Tuliskan kembali seluruh teks tentang perceraian dalam Matius 5:31-32 tanpa mengubah satu kata atau tanda baca pun.

_Teks yang Ditampilkan_:
========================

Soal perceraian pun demikian. Apa yang
Yesus bicarakan dalam Matius 5:31-32 adalah untuk menempatkan perempuan dalam
kedudukan yang setara dengan laki-laki dalam kehidupan pernikahan. Pasalnya,
perceraian saat itu dapat dilakukan dengan mudah, suami dapat menyatakan tidak
lagi menjadi suami dengan alasan sederhana, misalnya karena tidak mempunyai
anak. Surat cerai yang diperintahkan Musa, yang seharusnya membatasi tindakan
sewenang-wenang suami terhadap istri, justru dijadikan alat untuk mengesahkan
perceraian yang sewenang-wenang. Perkataan Yesus “kecuali karena zinah”

========================

_Bagian Data_:

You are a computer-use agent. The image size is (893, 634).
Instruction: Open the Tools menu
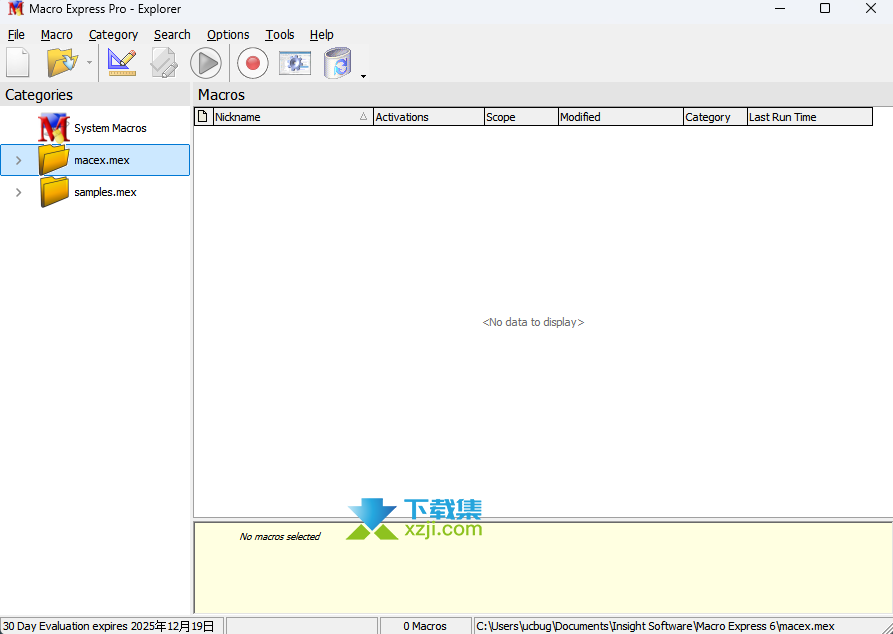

========================

_Jawaban Tertulis_:
Soal perceraian pun demikian. Apa yang
Yesus bicarakan dalam Matius 5:31-32 adalah untuk menempatkan perempuan dalam
kedudukan yang setara dengan laki-laki dalam kehidupan pernikahan. Pasalnya,
perceraian saat itu dapat dilakukan dengan mudah, suami dapat menyatakan tidak
lagi menjadi suami dengan alasan sederhana, misalnya karena tidak mempunyai
anak. Surat cerai yang diperintahkan Musa, yang seharusnya membatasi tindakan
sewenang-wenang suami terhadap istri, justru dijadikan alat untuk mengesahkan
perceraian yang sewenang-wenang. Perkataan Yesus “kecuali karena zinah”